__To do__: Give back all the records exactly, keeping every line whole.

*** Data listing Section Begins ***

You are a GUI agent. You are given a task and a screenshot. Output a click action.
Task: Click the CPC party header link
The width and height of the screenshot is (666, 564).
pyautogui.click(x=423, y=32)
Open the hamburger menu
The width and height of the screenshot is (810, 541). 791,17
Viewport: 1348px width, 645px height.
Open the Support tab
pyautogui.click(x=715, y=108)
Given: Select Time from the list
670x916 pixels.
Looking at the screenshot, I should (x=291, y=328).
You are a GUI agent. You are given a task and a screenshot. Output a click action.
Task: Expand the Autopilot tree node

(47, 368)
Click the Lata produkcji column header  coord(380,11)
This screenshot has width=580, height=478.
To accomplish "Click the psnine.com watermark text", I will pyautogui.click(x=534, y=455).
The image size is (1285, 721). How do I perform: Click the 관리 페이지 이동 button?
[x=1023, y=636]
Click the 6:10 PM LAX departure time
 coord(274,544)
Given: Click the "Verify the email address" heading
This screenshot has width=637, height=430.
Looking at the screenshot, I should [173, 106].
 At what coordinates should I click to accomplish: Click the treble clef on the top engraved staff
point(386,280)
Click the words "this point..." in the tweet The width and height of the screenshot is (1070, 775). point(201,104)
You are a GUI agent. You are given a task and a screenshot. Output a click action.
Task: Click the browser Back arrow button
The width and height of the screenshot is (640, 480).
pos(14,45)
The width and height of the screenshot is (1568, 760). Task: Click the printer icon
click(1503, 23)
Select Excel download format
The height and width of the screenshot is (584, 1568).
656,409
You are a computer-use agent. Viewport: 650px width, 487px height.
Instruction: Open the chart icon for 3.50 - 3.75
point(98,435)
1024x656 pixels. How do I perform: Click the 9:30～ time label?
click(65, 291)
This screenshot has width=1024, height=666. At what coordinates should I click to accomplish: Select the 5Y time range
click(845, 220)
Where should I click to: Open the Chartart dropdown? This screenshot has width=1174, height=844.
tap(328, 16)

*** Data listing Section Ends ***

__Solution for this exercise__:
You are a GUI agent. You are given a task and a screenshot. Output a click action.
Task: Click the CPC party header link
The width and height of the screenshot is (666, 564).
pyautogui.click(x=423, y=32)
Open the hamburger menu
The width and height of the screenshot is (810, 541). 791,17
Viewport: 1348px width, 645px height.
Open the Support tab
pyautogui.click(x=715, y=108)
Given: Select Time from the list
670x916 pixels.
Looking at the screenshot, I should (x=291, y=328).
You are a GUI agent. You are given a task and a screenshot. Output a click action.
Task: Expand the Autopilot tree node

(47, 368)
Click the Lata produkcji column header  coord(380,11)
This screenshot has width=580, height=478.
To accomplish "Click the psnine.com watermark text", I will pyautogui.click(x=534, y=455).
The image size is (1285, 721). How do I perform: Click the 관리 페이지 이동 button?
[x=1023, y=636]
Click the 6:10 PM LAX departure time
 coord(274,544)
Given: Click the "Verify the email address" heading
This screenshot has width=637, height=430.
Looking at the screenshot, I should [173, 106].
 At what coordinates should I click to accomplish: Click the treble clef on the top engraved staff
point(386,280)
Click the words "this point..." in the tweet The width and height of the screenshot is (1070, 775). point(201,104)
You are a GUI agent. You are given a task and a screenshot. Output a click action.
Task: Click the browser Back arrow button
The width and height of the screenshot is (640, 480).
pos(14,45)
The width and height of the screenshot is (1568, 760). Task: Click the printer icon
click(1503, 23)
Select Excel download format
The height and width of the screenshot is (584, 1568).
656,409
You are a computer-use agent. Viewport: 650px width, 487px height.
Instruction: Open the chart icon for 3.50 - 3.75
point(98,435)
1024x656 pixels. How do I perform: Click the 9:30～ time label?
click(65, 291)
This screenshot has width=1024, height=666. At what coordinates should I click to accomplish: Select the 5Y time range
click(845, 220)
Where should I click to: Open the Chartart dropdown? This screenshot has width=1174, height=844.
tap(328, 16)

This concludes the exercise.